> **Task prompt**
Whenever a line in the following entries includes "computer", tally it. Report nothing except the final count.

[Extracted data entries]
═══
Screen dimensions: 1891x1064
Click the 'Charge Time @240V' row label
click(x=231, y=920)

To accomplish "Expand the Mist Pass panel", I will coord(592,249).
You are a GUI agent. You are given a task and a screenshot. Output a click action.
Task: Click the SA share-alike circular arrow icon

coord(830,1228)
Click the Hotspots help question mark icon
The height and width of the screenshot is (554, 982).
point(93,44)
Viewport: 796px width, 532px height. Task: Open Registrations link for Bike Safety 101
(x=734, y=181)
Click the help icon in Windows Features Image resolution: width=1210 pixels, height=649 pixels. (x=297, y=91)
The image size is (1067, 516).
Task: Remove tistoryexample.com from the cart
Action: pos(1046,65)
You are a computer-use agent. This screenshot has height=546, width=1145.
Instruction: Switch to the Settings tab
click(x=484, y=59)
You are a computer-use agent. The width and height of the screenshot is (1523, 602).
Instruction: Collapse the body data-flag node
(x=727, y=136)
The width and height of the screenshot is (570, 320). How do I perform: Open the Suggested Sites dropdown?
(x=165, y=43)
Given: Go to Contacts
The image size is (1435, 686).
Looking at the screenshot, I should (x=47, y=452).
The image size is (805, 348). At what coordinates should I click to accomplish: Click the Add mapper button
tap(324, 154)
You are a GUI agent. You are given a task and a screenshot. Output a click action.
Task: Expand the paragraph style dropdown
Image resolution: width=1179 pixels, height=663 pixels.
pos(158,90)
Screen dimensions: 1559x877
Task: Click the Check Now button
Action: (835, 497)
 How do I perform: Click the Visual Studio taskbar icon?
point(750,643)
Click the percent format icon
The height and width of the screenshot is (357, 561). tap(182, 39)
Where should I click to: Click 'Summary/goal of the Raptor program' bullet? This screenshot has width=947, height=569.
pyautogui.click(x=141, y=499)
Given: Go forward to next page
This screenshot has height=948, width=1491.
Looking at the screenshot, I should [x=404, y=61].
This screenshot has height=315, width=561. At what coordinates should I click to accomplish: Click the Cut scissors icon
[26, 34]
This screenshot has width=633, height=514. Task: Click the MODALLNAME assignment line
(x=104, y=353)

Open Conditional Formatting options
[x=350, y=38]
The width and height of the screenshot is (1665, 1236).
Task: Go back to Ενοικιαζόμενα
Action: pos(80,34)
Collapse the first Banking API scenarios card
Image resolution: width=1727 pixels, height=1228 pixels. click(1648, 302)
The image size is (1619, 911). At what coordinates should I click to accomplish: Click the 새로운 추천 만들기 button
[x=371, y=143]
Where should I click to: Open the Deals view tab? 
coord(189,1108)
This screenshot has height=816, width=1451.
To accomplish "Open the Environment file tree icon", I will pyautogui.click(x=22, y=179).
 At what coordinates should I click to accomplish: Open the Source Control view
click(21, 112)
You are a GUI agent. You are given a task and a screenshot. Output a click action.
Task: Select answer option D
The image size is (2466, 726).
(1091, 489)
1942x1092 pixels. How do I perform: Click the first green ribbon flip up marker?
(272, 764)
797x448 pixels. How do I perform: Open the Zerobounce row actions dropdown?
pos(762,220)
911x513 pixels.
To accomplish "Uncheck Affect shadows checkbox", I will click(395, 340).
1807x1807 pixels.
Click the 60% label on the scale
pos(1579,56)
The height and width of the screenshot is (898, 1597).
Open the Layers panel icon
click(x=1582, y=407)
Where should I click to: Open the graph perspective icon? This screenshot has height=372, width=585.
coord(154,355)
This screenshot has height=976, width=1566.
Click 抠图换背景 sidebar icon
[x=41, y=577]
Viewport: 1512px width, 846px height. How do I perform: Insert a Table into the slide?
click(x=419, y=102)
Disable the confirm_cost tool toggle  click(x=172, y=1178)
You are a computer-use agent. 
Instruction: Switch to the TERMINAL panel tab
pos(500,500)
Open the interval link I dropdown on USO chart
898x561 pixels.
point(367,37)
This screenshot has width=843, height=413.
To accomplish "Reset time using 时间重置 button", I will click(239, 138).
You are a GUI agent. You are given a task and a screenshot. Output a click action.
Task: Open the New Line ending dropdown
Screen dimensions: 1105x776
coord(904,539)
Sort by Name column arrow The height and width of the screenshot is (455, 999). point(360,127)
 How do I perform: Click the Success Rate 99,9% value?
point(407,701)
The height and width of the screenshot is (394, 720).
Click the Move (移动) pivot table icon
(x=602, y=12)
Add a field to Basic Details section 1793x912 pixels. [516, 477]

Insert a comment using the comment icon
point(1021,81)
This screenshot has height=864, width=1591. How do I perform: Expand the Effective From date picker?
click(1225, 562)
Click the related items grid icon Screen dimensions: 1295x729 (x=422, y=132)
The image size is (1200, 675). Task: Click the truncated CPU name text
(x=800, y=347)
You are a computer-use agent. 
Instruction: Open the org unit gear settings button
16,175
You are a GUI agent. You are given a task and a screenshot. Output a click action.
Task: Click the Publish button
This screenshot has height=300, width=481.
═══
> **Response to this exercise**
4